Does not live That is, according to the present invention, a low noise inverter
An inverter device having is realized. As a result, the load
The power that should be given to
Absent.

[Brief description of drawings]

FIG. 1 is a schematic view of a conventional Invar device.

FIG. 2 shows an output voltage waveform and an output current waveform of the inverter.

FIG. 3 shows an output voltage waveform and an output current waveform of the inverter.

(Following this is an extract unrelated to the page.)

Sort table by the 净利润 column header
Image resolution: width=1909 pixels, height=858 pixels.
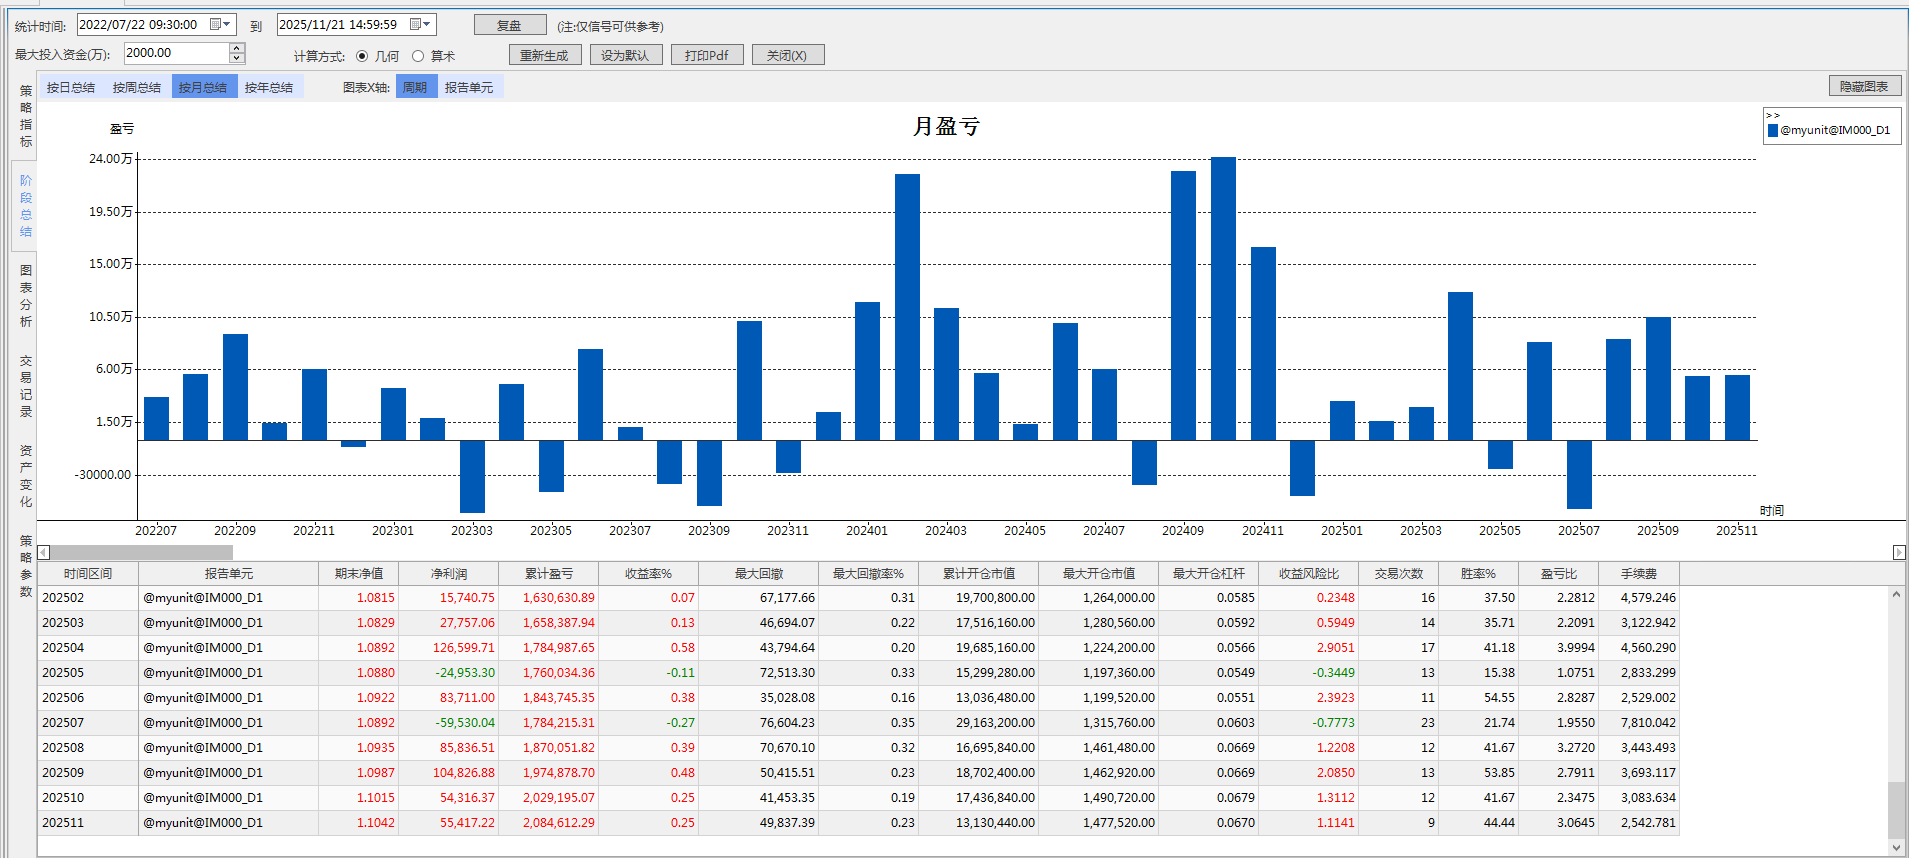coord(449,573)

FIG. 4 is a schematic diagram of an inverter device shown as an embodiment of the present invention.

[Explanation of symbols]

 1 Commercial frequency power supply 2 Forward conversion circuit 3 Smoothing reactor 4 Smoothing capacitor 5A, 5B, 5C, 5D Switching element 6 Drive circuit 7 Load circuit 8 DC voltage detection circuit 9 DC current detection circuit 10 Division circuit 11 Function unit 12 Frequency control Circuit 13 Multiplier circuit 14 Output voltage detection circuit 15 Output current detection circuit 16 Phase detection circuit 17 Initial frequency setting circuit

Claims (2)

[Claims] 1. In an inverter device configured to supply an output of an inverter having a transistor having an output capacitor as a switching element to a load, a fall of an output voltage of the inverter occurs when an output current of the inverter is zero. An inverter device configured to control the switching cycle of the switching element so as to end. 2. An inverter device configured to supply an output of an inverter having a transistor having an output capacitor as a switching element to a load, and a DC voltage detecting means for detecting a DC voltage and a DC current supplied to the inverter, respectively. DC current detection means, division means for calculating the quotient of the detected DC voltage and DC current, and the square root of the product of the calculated quotient, the switching frequency of the switching element and the capacitance value of the output capacitor of the switching element. An inverter device comprising a function unit for calculating, and controlling a switching cycle of the switching element based on a value corresponding to the calculated square root.